For example, the customer uses several performance analysis tools and finds,
- the CPUs are usually 100% busy
- the network interfaces are pushing around 50,000 packets per second.
The customer suspects that the performance issue is caused by the CPUs being busy, and that the CPUs being busy is caused by the the CPU cost of processing so many packets. They snoop the network packets and find that most are repeated hostname lookups, and guess that these were caused by a bug in the application. They then ask the application vendor to fix the issue,
The application vendor isn't convinced that the customer has found the issue, and can't cost-justify the time to fix this without proof. The situation is a stalemate.
[edit] With DTrace
Performance issues can be complex due to the numerous interactions between layers of the software stack. Previous debugging tools could only observe portions of that stack - making it difficult or sometimes impossible to analyse software interaction. DTrace can examine the entire software stack, and can also measure the nanosecond time cost of software events. So rather than suggesting where latencies may be due to statistic counters, DTrace can prove where latencies are using nanosecond timestamps, no matter where they are.
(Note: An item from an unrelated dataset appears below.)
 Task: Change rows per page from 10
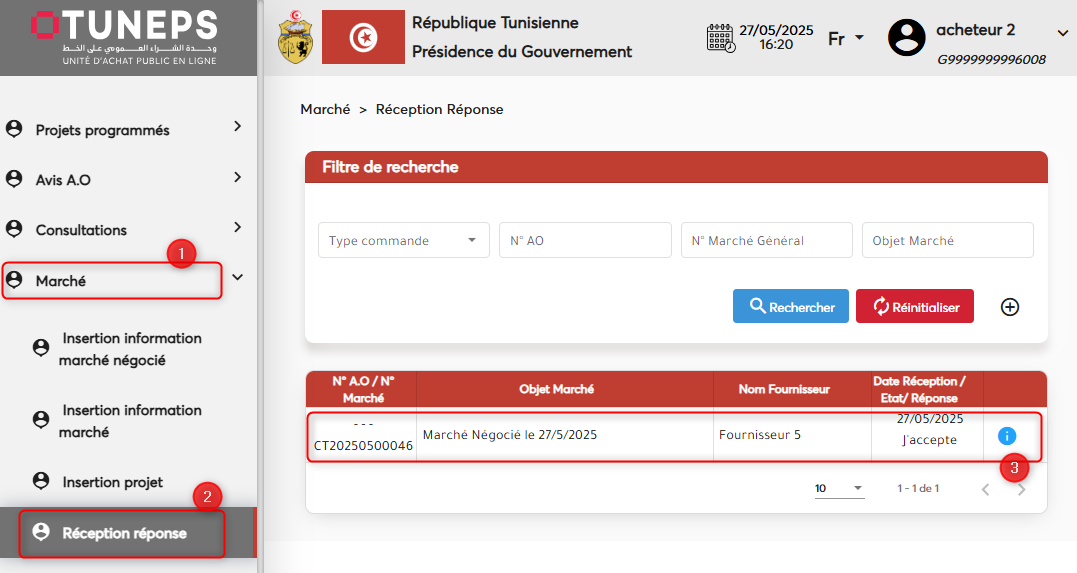click(838, 488)
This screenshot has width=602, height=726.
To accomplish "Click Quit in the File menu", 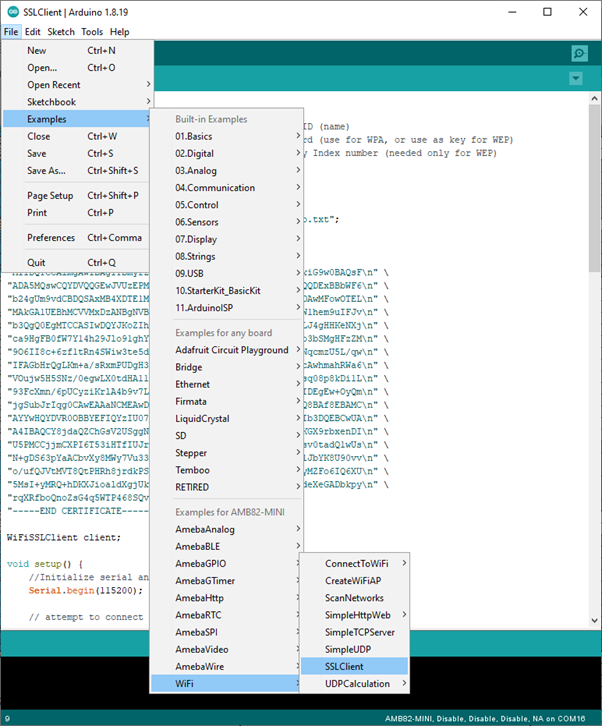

For our example scenario, the customer uses DTrace to measure:
- Application latency caused by threads waiting on CPU run queues (saturation), and waiting for system calls to service (utilization).
- They can now prove that CPU load is indeed the problem.
- Time spent servicing network interrupts.
- They then can prove that the CPU load is caused by network packets.
- Application stack traces when network I/O occurs.
- They prove that the network packets causing the issue are caused by the application.
After this analysis, the customer can prove that they found the issue, and with DTrace they are able to measure its magnitude in terms of nanoseconds or ratio of transaction time wasted,
The application vendor is happy that the customer has measured the problem, as it helps them cost-justify the programmer's time required to fix the issue.
Continuing with this scenario... The application vendor can't simulate the problem - it only happens on the customer's site with a production load. So they then use DTrace on the customer's application (without restarting it) to quickly identify why they have caused so many hostname lookups, and how they are being called.
They find that their application calls the standard OS network libraries in the standard way, which were supposed to cache hostnames. A test program proves that there is a bug is in the OS library,
The OS vendor has also never seen this issue in testing, and uses DTrace on live production environments to see it for themselves.
The bug is fixed, and everyone is happy.
[edit] Answers to initial questions
- DTrace is not available for Solaris 9.
- You need to be root, or have the correct privileges, to run /usr/sbin/dtrace.
- There is a GUI called chime.
- DTrace is safe for production use, provided you don't deliberately try to cause harm.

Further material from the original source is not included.